- [Assignment]
Retype the complete listing exactly as it appears.

★ ★ ★ ★

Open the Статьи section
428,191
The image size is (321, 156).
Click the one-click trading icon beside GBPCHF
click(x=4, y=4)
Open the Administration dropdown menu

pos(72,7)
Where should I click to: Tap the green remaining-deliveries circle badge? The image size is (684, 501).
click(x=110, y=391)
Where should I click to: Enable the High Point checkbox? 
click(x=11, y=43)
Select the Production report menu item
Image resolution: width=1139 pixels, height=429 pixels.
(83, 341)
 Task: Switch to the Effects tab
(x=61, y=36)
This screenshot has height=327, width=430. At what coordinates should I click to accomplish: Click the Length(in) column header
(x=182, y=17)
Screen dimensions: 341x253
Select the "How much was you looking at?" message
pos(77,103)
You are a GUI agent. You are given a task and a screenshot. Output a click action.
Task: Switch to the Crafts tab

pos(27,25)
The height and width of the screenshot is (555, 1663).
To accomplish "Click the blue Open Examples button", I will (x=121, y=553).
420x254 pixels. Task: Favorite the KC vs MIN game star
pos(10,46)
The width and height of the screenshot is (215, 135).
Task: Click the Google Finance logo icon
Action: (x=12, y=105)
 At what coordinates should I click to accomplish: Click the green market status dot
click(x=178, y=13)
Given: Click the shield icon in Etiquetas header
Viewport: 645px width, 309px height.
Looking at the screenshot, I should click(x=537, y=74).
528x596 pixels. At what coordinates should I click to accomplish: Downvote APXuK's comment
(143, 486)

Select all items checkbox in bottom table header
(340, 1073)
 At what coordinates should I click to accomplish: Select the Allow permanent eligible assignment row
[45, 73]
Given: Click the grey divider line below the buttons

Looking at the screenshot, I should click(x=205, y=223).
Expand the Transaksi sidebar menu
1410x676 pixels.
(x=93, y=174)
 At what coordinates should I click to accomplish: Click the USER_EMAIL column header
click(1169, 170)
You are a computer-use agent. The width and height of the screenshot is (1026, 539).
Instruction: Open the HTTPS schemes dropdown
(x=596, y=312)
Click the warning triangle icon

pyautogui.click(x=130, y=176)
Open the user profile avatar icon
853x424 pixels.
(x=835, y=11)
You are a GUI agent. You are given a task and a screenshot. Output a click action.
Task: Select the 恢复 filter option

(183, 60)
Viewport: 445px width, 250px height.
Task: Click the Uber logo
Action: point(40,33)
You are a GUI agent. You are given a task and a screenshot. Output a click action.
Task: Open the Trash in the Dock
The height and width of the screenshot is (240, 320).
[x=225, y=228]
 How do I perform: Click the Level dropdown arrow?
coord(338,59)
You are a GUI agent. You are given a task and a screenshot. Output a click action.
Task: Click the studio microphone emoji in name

★ ★ ★ ★

- [Answer area]
Open the Статьи section
428,191
The image size is (321, 156).
Click the one-click trading icon beside GBPCHF
click(x=4, y=4)
Open the Administration dropdown menu

pos(72,7)
Where should I click to: Tap the green remaining-deliveries circle badge? The image size is (684, 501).
click(x=110, y=391)
Where should I click to: Enable the High Point checkbox? 
click(x=11, y=43)
Select the Production report menu item
Image resolution: width=1139 pixels, height=429 pixels.
(83, 341)
 Task: Switch to the Effects tab
(x=61, y=36)
This screenshot has height=327, width=430. At what coordinates should I click to accomplish: Click the Length(in) column header
(x=182, y=17)
Screen dimensions: 341x253
Select the "How much was you looking at?" message
pos(77,103)
You are a GUI agent. You are given a task and a screenshot. Output a click action.
Task: Switch to the Crafts tab

pos(27,25)
The height and width of the screenshot is (555, 1663).
To accomplish "Click the blue Open Examples button", I will (x=121, y=553).
420x254 pixels. Task: Favorite the KC vs MIN game star
pos(10,46)
The width and height of the screenshot is (215, 135).
Task: Click the Google Finance logo icon
Action: (x=12, y=105)
 At what coordinates should I click to accomplish: Click the green market status dot
click(x=178, y=13)
Given: Click the shield icon in Etiquetas header
Viewport: 645px width, 309px height.
Looking at the screenshot, I should click(x=537, y=74).
528x596 pixels. At what coordinates should I click to accomplish: Downvote APXuK's comment
(143, 486)

Select all items checkbox in bottom table header
(340, 1073)
 At what coordinates should I click to accomplish: Select the Allow permanent eligible assignment row
[45, 73]
Given: Click the grey divider line below the buttons

Looking at the screenshot, I should click(x=205, y=223).
Expand the Transaksi sidebar menu
1410x676 pixels.
(x=93, y=174)
 At what coordinates should I click to accomplish: Click the USER_EMAIL column header
click(1169, 170)
You are a computer-use agent. The width and height of the screenshot is (1026, 539).
Instruction: Open the HTTPS schemes dropdown
(x=596, y=312)
Click the warning triangle icon

pyautogui.click(x=130, y=176)
Open the user profile avatar icon
853x424 pixels.
(x=835, y=11)
You are a GUI agent. You are given a task and a screenshot. Output a click action.
Task: Select the 恢复 filter option

(183, 60)
Viewport: 445px width, 250px height.
Task: Click the Uber logo
Action: point(40,33)
You are a GUI agent. You are given a task and a screenshot. Output a click action.
Task: Open the Trash in the Dock
The height and width of the screenshot is (240, 320).
[x=225, y=228]
 How do I perform: Click the Level dropdown arrow?
coord(338,59)
You are a GUI agent. You are given a task and a screenshot. Output a click action.
Task: Click the studio microphone emoji in name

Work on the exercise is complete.